In this work, we demonstrate the use of grid-aided, parafilm-assisted microdissection to perform MALDI MS imaging and shotgun proteomics and metabolomics in a combined workflow and using only a single tissue section. The grid is generated by microspotting of acid dye 25 using a piezoelectric microspotter. In the gas phase, the dye is detectable as a free radical species, and its distribution can be superimposed with ion images generated by tissue components, then used as a guide to locate regions of interest and aid during manual microdissection.
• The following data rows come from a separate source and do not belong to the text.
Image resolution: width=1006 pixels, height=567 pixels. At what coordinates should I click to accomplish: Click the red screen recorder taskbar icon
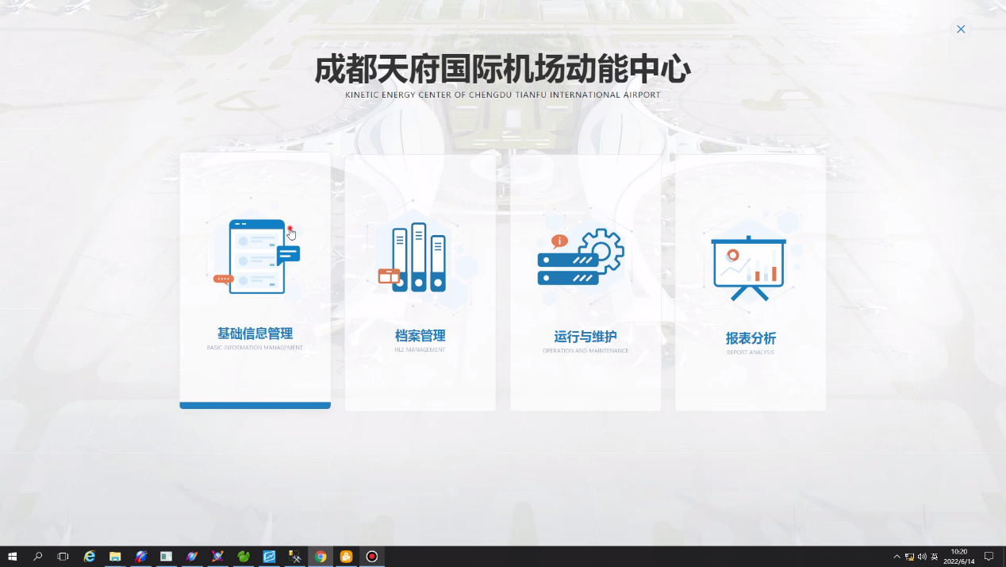(371, 557)

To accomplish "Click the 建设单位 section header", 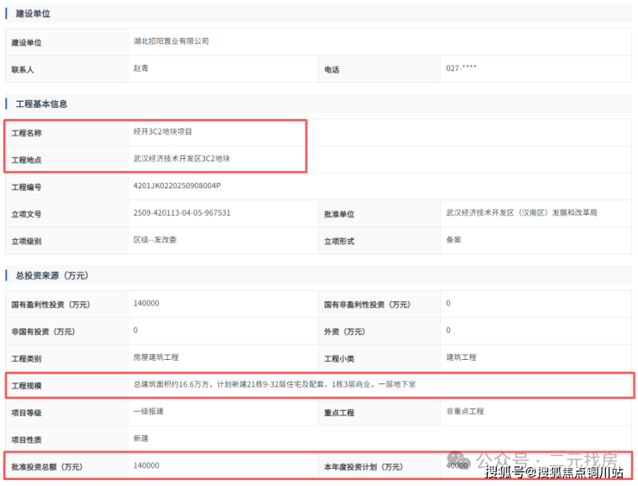I will pyautogui.click(x=33, y=14).
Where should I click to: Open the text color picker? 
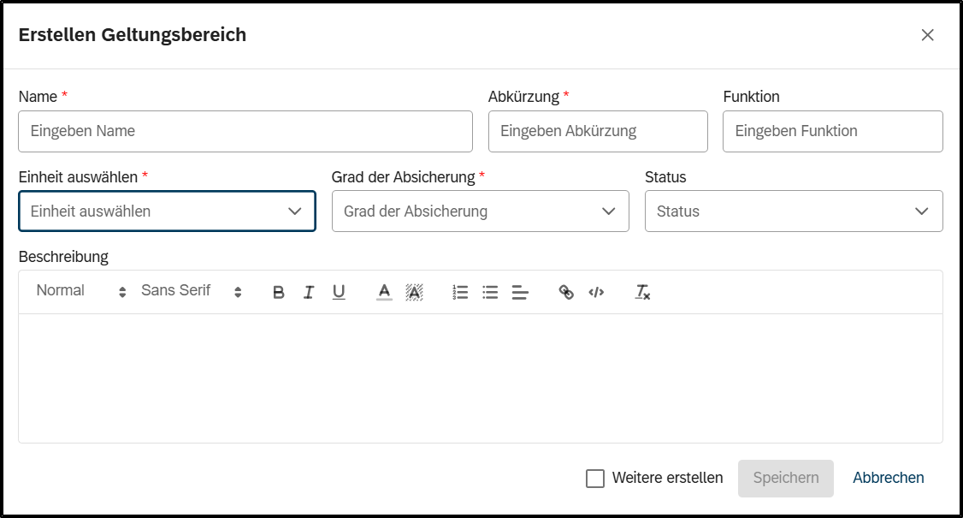(x=384, y=291)
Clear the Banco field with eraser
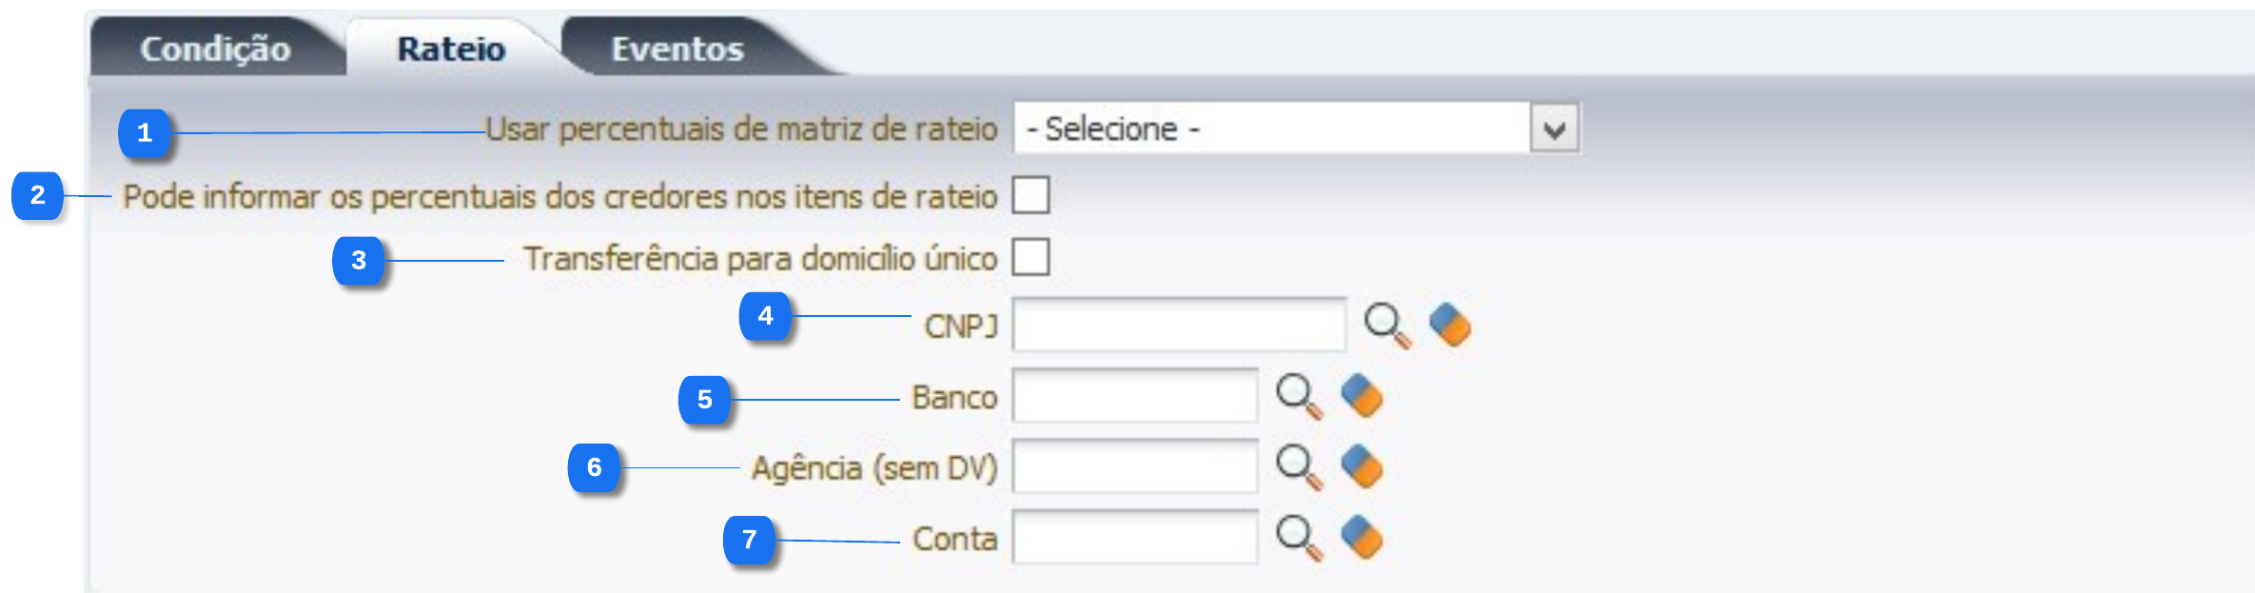 1362,396
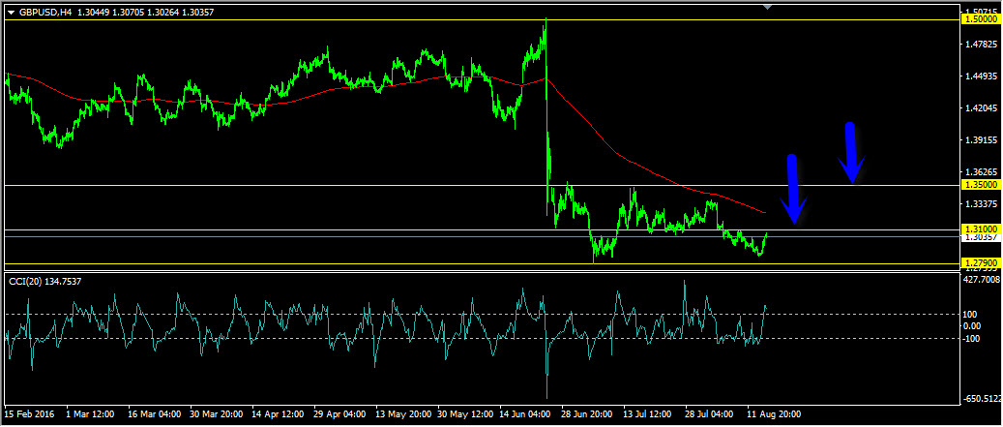Viewport: 1003px width, 427px height.
Task: Click the yellow 1.3100 price label
Action: click(x=981, y=229)
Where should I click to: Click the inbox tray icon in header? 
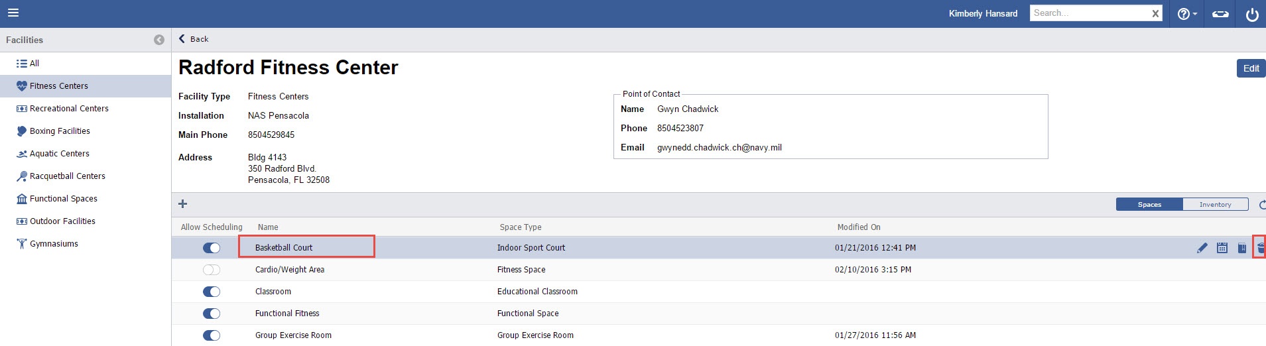coord(1220,14)
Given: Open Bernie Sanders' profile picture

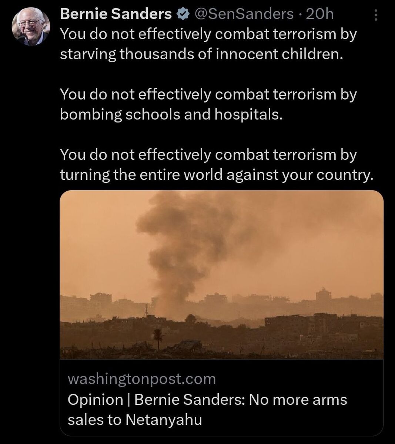Looking at the screenshot, I should click(30, 26).
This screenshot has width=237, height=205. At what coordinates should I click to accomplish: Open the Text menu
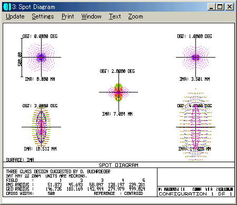coord(115,16)
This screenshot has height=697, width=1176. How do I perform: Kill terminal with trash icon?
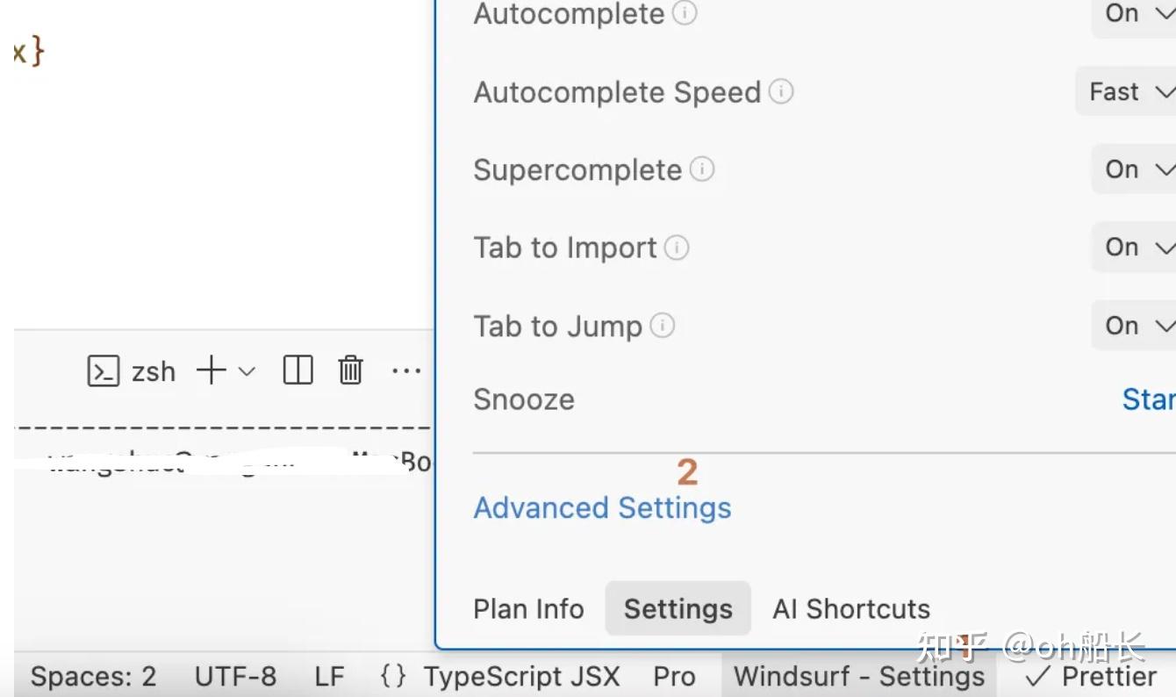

Subjecting the dissected pieces to the modified Folch method allows to separate the metabolic components from the proteins. The proteins can then be subjected to overnight digestion under controlled conditions to improve protein identification yields. The proof of concept experiment on rat brain generated 162 and 140 metabolite assignments from three ROIs (cerebellum, hippocampus and midbrain/hypothalamus) in positive and negative mode, respectively, and 890, 1,303 and 1,059 unique protein accessions. Integrated metabolite and protein overrepresentation analysis identified pathways associated with the biological functions of each ROI, most of which were not identified when looking at the protein and metabolite lists individually. This combined MALDI MS imaging and multi-omics approach benefits from the advantages of both methods (molecular mapping from MSI and increased depth of coverage from shotgun proteomics and metabolomics), and further extends the amount of information that can be generated from single tissue sections.